Here are just five books on the subject, selected from my bookshelf:
1. Two Years Before the Mast, by R. H. Dana, Jr.
( Dana's famous Two Years...contains just seven days in his little brig as it struggles to make the necessary westering around the Horn. While volunteering to furl the jib the vessel plunges into two huge seas, driving him under water, then raising him into the sky as clings to the sail. The extracts are passages describing those dangerous and exhilarating days
2. The Flight of the Condor, by Michael Alford Andres
(The author left Australia as a young journalist to explore South America. Later he returned to produce documentaries on wildlife in Pategonia for the BBC.
His work led this famous book of acute, understated observation )
I shall quote two extracts
3. The Far Side of the World, by Patrick O'Brian
(O'Brian - among the most authentic writers of English sea stories - looks at Cape Horn through the eyes of Captain Fitz Roy, who explored the area for the British Admiralty in the early 1800s. Fitz Roy made a second voyage through the same formidable tangle of cliffs, surf and shrieking winds as master of the Beagle, with Charles Darwin aboard.)
4. Sir Francis Drake's . . .Voyage Round the World
by Francis Pretty
(cross-refer to Reading for background to the author's relationship as a sailor and recorder of Drake's famous voyage.) Extract concerns the fleet's rounding the Horn.

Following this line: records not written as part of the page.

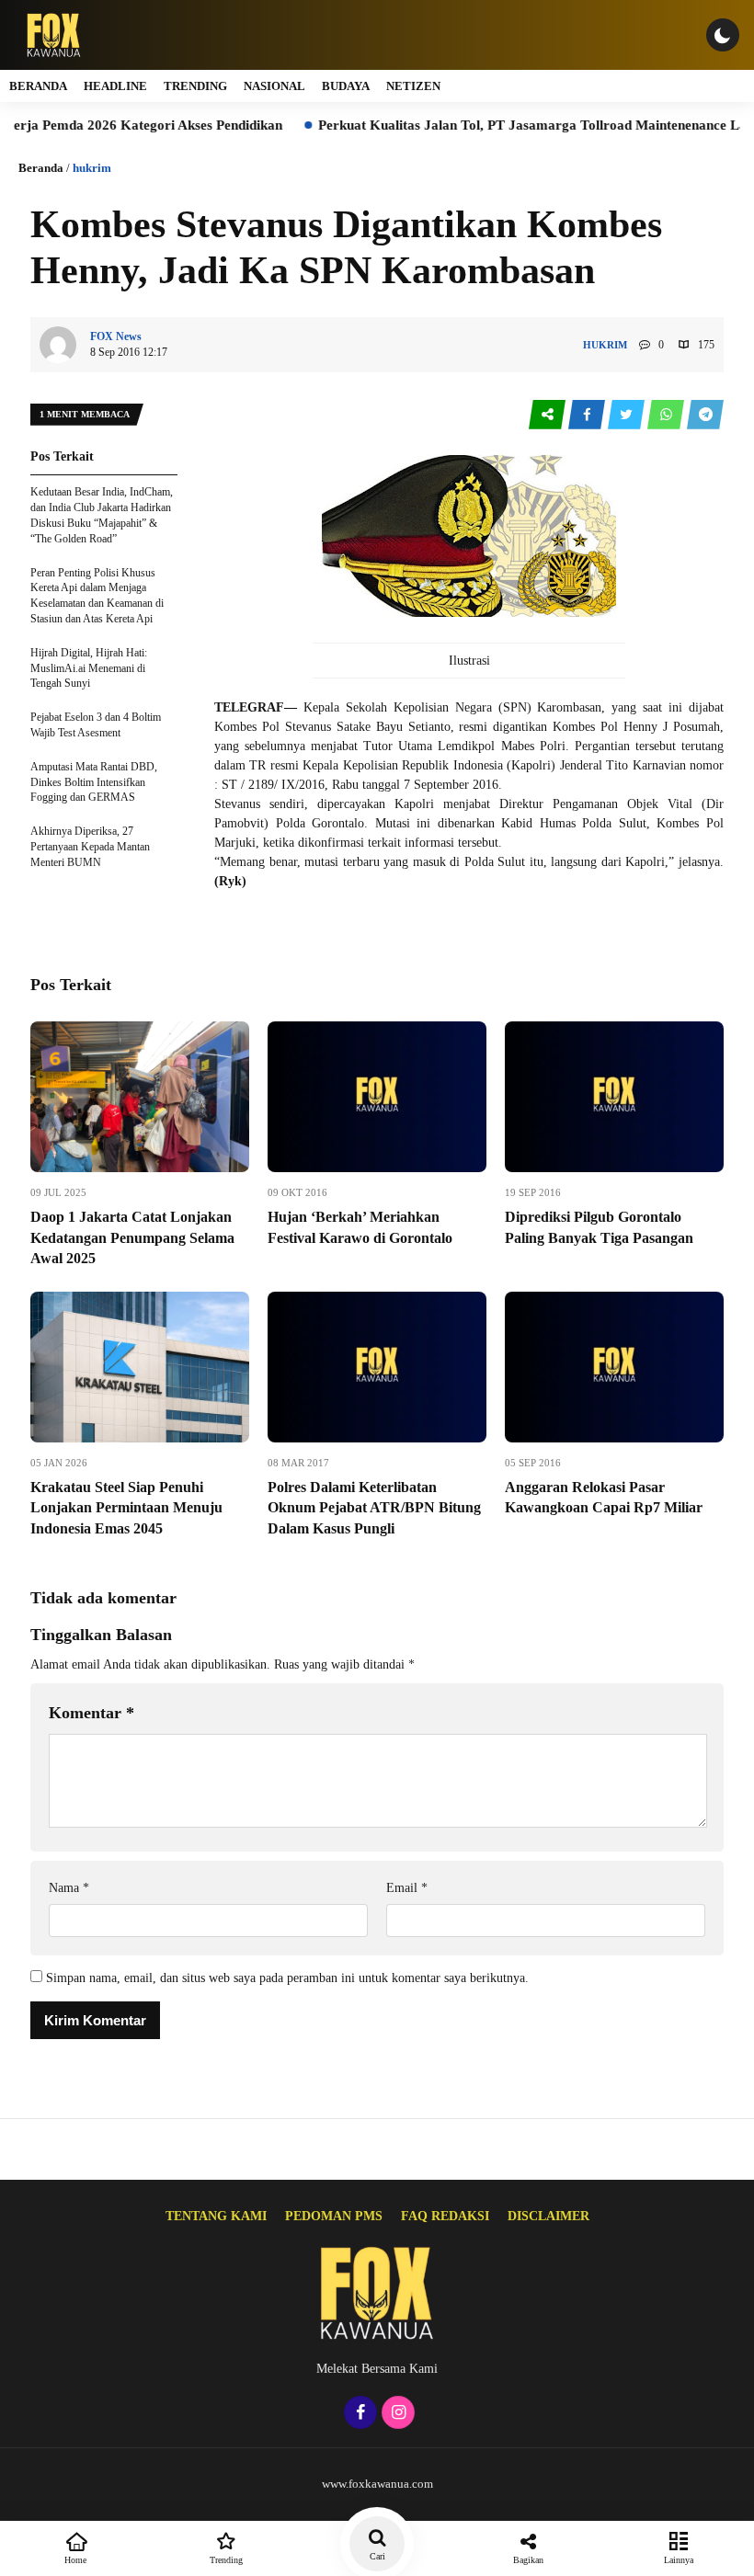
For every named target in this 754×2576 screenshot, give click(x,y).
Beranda (38, 86)
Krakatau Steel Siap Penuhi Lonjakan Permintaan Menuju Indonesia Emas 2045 (126, 1507)
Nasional (274, 86)
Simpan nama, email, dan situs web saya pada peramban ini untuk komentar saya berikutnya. (287, 1978)
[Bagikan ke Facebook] (588, 415)
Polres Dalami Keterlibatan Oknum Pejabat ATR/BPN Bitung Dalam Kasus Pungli (374, 1507)
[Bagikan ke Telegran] (705, 415)
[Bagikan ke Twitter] (627, 415)
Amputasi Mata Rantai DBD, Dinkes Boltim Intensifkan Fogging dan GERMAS (93, 782)
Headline (115, 86)
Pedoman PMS (334, 2216)
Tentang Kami (216, 2216)
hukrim (92, 168)
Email (407, 1888)
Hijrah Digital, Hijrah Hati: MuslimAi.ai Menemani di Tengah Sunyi (88, 668)
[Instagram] (396, 2414)
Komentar (91, 1713)
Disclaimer (548, 2216)
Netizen (413, 86)
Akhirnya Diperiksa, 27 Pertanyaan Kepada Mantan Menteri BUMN (90, 847)
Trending (195, 86)
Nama (69, 1888)
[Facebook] (358, 2414)
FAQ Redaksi (445, 2216)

5. Voyage of the Beagle, by Charles Darwin
(Charles Darwin's account of rounding the Horn is meticulous and charming in its detail. I have selected extracts from his book with only two modifications to his original style: Creating shorter paragraphs for Web readers, and emphasising a few of his observations. For instance I have put the phrase "and seem destined to last as long as the world holds together" in italics where he refers to the vast snowfields covering Patagonia. Would it were so, but the glaciers and snowfields are rapidly disappearing, and are probably even smaller today than when I was there in 2004.)